(THE INPUT)
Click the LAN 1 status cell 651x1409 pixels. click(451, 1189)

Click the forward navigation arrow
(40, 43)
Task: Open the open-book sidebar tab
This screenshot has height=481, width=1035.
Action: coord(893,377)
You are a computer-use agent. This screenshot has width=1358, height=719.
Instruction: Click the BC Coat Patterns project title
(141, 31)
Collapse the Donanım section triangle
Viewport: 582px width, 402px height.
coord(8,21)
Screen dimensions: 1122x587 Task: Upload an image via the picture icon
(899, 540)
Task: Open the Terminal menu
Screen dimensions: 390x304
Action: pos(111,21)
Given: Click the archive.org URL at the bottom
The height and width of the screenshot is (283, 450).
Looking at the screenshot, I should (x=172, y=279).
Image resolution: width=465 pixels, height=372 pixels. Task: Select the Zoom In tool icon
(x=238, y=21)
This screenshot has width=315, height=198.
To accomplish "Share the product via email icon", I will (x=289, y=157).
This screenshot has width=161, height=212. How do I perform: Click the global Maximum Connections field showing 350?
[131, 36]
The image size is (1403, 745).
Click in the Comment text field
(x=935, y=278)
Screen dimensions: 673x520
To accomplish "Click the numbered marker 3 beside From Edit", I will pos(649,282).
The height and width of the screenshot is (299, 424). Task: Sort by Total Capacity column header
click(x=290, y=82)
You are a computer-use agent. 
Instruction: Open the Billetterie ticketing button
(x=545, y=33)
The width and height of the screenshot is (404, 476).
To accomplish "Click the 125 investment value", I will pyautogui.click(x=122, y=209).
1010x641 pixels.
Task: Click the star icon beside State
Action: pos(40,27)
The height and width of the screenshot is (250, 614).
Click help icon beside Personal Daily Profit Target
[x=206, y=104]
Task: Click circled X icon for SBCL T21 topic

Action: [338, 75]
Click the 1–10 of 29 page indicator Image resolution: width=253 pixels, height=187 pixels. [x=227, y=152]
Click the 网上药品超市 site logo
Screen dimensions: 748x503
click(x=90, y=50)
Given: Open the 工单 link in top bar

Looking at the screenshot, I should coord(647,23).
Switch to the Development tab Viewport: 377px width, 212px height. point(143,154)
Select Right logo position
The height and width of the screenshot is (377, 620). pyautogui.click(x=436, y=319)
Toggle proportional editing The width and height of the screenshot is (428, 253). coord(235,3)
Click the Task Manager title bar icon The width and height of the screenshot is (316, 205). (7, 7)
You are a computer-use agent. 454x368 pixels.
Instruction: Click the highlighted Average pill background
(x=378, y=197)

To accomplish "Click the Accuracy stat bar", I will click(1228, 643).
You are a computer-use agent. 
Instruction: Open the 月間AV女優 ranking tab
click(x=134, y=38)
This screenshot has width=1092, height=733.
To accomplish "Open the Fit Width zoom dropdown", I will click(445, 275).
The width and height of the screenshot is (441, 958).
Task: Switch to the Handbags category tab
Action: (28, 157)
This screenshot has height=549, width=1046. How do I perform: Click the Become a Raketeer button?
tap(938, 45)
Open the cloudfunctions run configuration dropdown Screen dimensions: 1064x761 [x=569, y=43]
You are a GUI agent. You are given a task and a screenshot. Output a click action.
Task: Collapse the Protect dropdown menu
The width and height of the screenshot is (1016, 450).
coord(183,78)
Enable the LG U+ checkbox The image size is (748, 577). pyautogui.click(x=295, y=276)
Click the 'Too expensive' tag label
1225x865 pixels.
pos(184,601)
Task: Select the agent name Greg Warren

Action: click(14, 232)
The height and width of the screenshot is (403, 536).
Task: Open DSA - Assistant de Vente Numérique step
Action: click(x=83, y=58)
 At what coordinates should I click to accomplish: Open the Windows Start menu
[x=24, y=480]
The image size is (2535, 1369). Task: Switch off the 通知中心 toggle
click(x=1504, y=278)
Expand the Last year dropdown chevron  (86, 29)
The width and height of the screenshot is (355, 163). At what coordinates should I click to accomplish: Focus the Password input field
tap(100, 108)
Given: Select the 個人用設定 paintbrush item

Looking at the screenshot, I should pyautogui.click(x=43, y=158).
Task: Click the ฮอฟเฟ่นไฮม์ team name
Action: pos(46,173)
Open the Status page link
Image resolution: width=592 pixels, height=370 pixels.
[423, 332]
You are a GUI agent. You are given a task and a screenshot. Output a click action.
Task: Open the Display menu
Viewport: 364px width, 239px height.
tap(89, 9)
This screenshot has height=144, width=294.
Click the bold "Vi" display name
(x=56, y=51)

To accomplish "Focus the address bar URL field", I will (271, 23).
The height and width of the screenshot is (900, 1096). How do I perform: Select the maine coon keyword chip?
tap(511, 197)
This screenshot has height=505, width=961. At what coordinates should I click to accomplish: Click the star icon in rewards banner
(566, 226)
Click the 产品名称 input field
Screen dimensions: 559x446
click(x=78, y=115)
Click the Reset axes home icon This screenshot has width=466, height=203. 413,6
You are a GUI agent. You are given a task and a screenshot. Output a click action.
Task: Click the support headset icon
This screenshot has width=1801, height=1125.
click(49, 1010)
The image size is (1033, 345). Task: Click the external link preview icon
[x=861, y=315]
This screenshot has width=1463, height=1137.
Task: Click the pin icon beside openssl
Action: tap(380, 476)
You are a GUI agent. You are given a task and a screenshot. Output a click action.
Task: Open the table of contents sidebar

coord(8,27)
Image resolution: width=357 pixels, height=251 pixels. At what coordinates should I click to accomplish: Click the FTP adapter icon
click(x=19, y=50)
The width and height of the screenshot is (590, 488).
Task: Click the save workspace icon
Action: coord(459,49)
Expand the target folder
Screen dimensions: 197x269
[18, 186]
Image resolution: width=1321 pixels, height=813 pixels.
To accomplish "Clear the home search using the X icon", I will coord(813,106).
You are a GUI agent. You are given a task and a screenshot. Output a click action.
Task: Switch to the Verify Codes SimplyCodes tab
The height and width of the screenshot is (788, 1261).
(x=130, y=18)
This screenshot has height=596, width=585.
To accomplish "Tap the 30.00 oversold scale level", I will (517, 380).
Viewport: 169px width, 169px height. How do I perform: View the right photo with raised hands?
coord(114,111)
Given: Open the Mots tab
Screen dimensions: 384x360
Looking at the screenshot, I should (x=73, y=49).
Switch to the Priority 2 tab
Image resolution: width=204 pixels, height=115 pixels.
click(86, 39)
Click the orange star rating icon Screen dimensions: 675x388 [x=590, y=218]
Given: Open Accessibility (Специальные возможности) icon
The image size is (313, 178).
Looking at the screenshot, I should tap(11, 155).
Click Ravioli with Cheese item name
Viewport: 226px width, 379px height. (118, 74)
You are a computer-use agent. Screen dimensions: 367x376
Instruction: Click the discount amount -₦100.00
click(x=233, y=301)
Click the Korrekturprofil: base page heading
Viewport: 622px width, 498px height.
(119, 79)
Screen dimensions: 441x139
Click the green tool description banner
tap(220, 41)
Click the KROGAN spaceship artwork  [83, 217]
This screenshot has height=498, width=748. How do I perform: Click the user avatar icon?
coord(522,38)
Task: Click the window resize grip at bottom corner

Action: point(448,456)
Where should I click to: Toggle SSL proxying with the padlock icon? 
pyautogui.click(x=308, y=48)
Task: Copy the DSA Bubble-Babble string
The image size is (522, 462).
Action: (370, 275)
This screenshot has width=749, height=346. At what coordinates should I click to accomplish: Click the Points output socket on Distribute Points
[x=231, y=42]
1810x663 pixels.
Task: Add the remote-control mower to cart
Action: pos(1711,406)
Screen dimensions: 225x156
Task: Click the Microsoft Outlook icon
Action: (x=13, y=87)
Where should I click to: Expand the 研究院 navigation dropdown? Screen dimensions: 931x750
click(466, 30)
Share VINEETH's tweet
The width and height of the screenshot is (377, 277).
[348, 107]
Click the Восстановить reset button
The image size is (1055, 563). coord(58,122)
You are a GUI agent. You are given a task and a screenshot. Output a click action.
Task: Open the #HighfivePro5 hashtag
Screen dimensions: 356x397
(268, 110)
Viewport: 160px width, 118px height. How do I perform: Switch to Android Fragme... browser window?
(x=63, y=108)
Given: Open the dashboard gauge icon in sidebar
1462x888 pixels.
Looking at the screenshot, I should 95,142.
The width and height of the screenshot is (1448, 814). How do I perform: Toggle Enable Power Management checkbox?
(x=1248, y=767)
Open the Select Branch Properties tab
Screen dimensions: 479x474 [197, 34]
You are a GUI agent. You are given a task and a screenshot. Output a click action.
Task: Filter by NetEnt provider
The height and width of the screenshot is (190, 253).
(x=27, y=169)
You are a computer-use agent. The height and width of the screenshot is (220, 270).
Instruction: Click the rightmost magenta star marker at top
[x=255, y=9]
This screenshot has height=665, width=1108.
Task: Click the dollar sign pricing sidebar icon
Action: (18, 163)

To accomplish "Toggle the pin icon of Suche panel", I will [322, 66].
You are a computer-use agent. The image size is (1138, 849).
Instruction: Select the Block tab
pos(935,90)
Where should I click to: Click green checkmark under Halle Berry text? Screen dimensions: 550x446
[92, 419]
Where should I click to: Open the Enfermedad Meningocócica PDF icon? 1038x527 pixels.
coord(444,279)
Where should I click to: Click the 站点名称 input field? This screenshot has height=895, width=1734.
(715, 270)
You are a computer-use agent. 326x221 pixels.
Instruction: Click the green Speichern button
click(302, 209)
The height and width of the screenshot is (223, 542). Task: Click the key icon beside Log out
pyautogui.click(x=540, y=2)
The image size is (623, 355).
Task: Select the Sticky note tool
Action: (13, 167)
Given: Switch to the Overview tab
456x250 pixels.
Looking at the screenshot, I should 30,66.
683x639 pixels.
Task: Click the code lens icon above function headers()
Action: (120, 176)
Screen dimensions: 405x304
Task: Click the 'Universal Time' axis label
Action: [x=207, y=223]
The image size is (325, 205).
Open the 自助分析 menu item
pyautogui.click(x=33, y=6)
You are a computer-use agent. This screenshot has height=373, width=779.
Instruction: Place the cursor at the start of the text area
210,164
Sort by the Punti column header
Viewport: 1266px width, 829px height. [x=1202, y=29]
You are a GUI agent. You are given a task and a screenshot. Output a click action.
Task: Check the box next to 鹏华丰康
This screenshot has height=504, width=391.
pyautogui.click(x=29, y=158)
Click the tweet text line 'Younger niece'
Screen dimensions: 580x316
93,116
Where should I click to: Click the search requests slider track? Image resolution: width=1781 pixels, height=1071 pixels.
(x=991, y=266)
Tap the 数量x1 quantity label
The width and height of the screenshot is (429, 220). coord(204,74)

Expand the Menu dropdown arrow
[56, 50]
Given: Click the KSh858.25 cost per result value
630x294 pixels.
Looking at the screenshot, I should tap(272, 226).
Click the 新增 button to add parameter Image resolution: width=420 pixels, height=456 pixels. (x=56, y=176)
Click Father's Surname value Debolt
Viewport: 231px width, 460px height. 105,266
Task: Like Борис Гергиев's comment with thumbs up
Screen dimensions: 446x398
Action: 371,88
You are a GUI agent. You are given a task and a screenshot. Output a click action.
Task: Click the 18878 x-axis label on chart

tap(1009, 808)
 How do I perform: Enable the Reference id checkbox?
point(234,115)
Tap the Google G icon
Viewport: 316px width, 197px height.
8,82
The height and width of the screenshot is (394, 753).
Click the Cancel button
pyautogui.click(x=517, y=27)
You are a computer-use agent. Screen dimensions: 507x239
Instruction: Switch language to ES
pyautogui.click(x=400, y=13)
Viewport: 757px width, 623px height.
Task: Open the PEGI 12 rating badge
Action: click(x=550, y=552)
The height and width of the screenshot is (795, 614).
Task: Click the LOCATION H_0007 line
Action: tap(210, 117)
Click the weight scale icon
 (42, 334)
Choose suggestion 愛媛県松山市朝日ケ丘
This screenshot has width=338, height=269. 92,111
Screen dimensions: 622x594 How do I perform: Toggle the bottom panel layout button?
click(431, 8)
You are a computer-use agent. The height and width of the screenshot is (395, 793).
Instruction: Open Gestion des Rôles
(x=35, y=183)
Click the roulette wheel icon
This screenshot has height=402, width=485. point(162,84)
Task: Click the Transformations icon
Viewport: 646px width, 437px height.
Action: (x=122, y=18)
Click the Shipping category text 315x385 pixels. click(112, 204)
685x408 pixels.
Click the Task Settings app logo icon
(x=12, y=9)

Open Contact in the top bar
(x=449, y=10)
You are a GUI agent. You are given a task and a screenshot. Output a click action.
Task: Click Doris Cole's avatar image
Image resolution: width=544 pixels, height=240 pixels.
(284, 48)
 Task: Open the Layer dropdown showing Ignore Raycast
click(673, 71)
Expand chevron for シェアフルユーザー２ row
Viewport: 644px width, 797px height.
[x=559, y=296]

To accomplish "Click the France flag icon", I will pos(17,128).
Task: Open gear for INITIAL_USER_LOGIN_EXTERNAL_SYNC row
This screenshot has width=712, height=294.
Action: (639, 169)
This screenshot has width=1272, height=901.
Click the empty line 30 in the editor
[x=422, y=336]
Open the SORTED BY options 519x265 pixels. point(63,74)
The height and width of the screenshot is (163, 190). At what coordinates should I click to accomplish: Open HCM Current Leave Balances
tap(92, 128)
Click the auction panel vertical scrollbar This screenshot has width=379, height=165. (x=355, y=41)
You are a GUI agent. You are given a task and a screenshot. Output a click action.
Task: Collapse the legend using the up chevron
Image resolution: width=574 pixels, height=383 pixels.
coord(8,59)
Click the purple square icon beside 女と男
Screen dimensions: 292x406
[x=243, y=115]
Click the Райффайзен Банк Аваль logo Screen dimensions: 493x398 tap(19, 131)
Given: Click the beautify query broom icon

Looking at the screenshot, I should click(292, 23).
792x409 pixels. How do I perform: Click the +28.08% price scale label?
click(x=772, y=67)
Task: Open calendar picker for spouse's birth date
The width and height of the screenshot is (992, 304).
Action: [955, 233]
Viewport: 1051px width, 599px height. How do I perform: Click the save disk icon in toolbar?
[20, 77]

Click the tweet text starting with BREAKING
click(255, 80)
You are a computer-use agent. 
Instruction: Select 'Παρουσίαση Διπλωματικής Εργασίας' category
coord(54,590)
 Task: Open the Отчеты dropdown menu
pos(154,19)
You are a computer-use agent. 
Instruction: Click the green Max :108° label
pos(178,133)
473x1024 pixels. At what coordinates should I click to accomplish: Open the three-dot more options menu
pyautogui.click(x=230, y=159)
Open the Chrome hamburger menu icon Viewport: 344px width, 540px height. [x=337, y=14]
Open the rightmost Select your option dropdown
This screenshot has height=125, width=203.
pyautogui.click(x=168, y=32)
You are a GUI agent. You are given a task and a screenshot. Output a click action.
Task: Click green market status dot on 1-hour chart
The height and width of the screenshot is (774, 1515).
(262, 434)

(INSTRUCTIONS TO FOLLOW) Would you print, exactly as written, every line above from the one holding "Screen dimensions: 622x594" through the one holding "685x408 pixels.", with both included and no other lines?

(SOLUTION TO THIS TASK)
Screen dimensions: 622x594 How do I perform: Toggle the bottom panel layout button?
click(431, 8)
You are a computer-use agent. The height and width of the screenshot is (395, 793).
Instruction: Open Gestion des Rôles
(x=35, y=183)
Click the roulette wheel icon
This screenshot has height=402, width=485. point(162,84)
Task: Click the Transformations icon
Viewport: 646px width, 437px height.
Action: (x=122, y=18)
Click the Shipping category text 315x385 pixels. click(112, 204)
685x408 pixels.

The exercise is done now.